Exercise directions » Retype every item below precisely, leaving out the pictures.

[Word and item position data]
******

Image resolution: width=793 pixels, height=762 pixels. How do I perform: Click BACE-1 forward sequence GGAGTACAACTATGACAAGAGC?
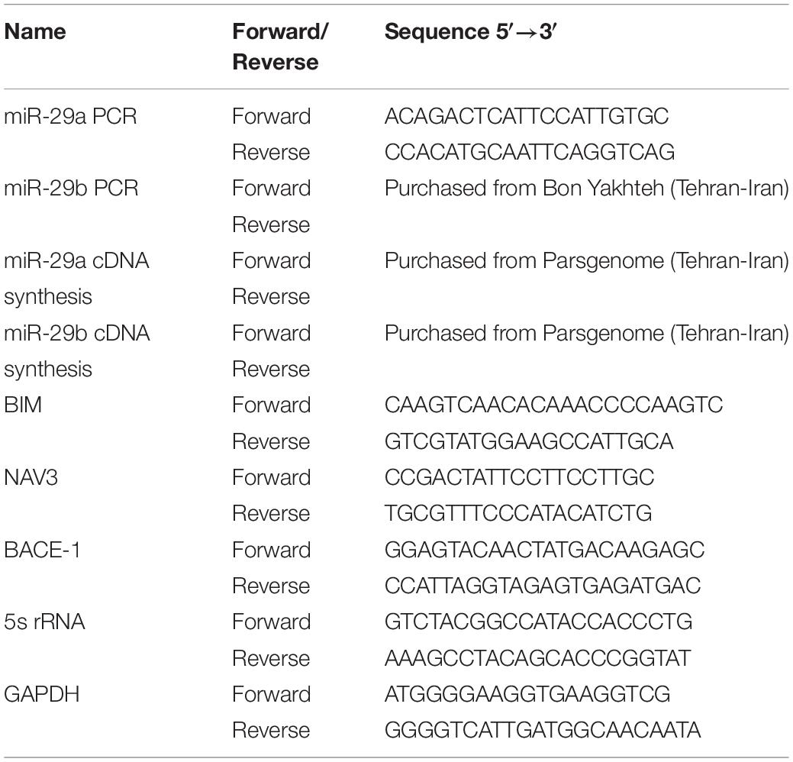click(544, 550)
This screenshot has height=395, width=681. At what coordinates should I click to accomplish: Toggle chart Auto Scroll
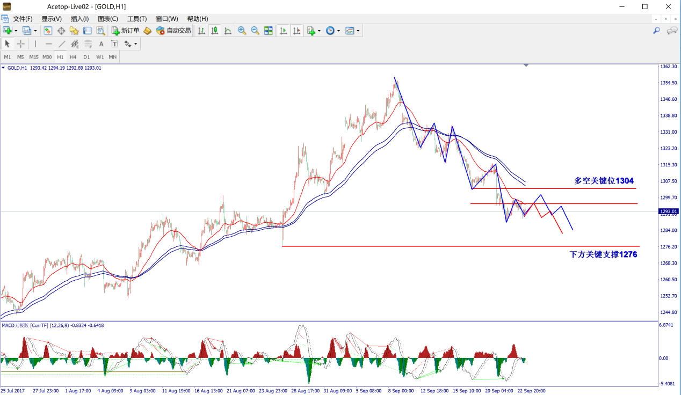pos(283,31)
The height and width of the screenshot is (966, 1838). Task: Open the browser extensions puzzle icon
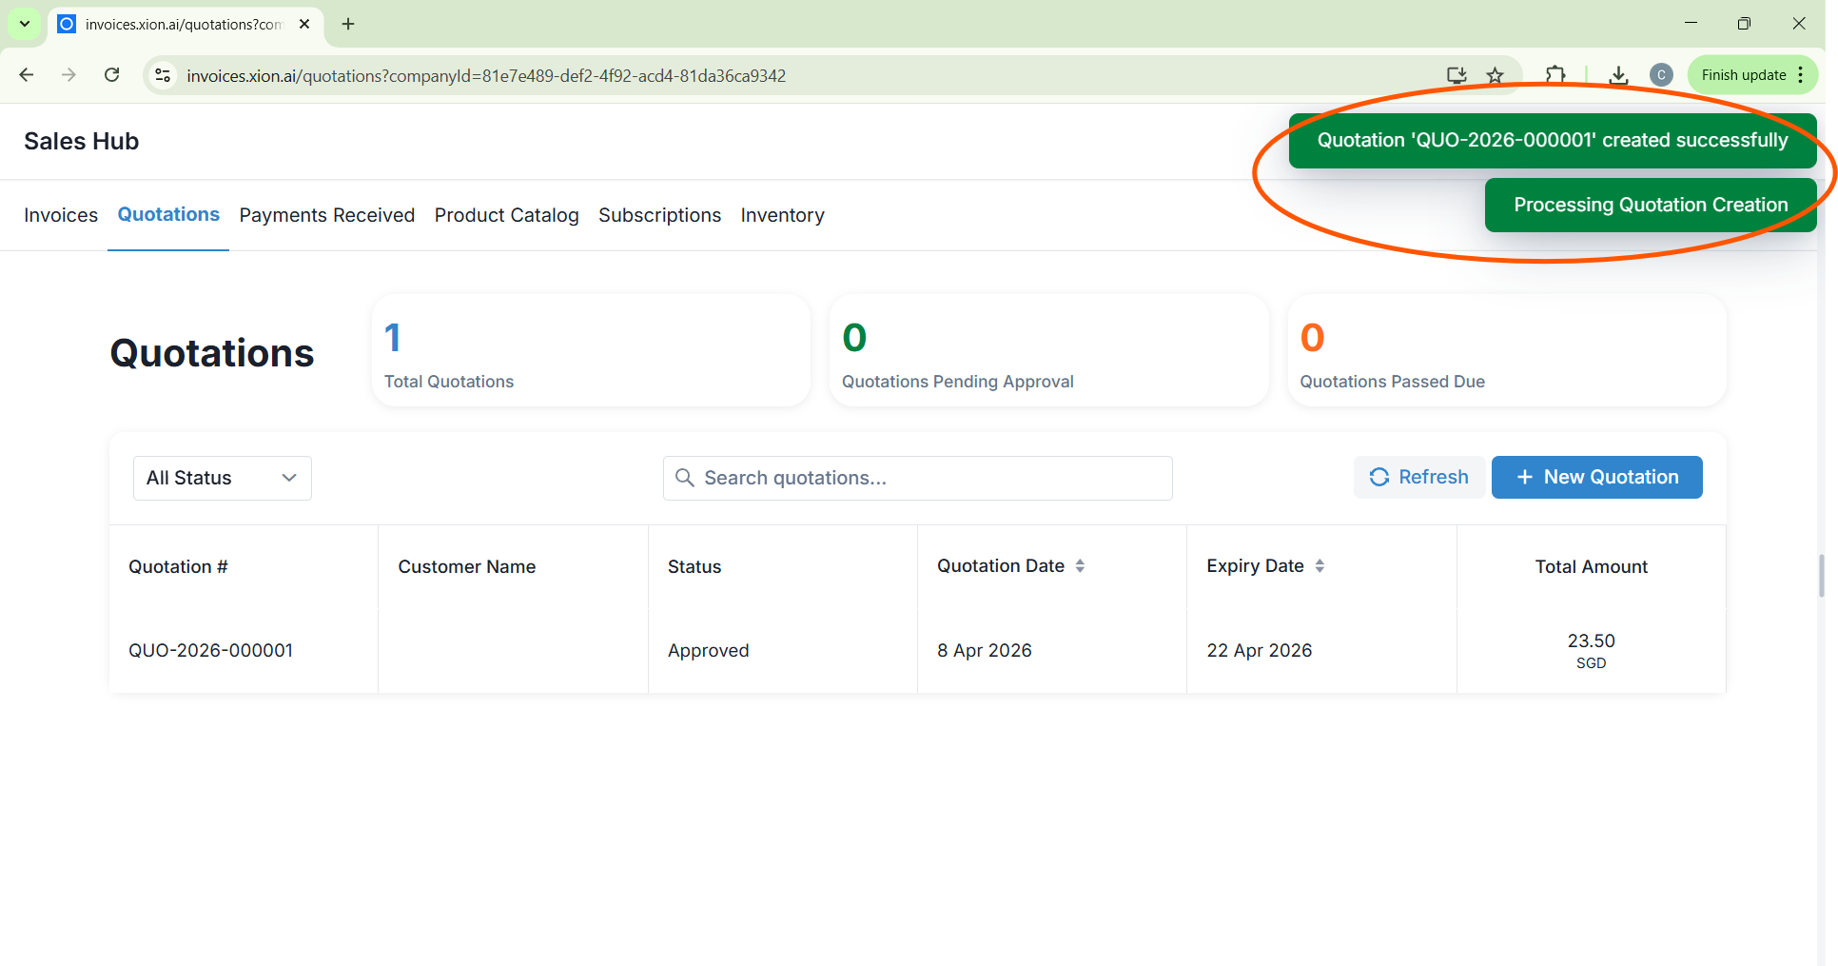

******

Finished exercise »
Image resolution: width=793 pixels, height=762 pixels. How do I perform: Click BACE-1 forward sequence GGAGTACAACTATGACAAGAGC?
click(544, 550)
This screenshot has height=395, width=681. At what coordinates should I click to accomplish: Toggle chart Auto Scroll
pos(283,31)
The height and width of the screenshot is (966, 1838). Task: Open the browser extensions puzzle icon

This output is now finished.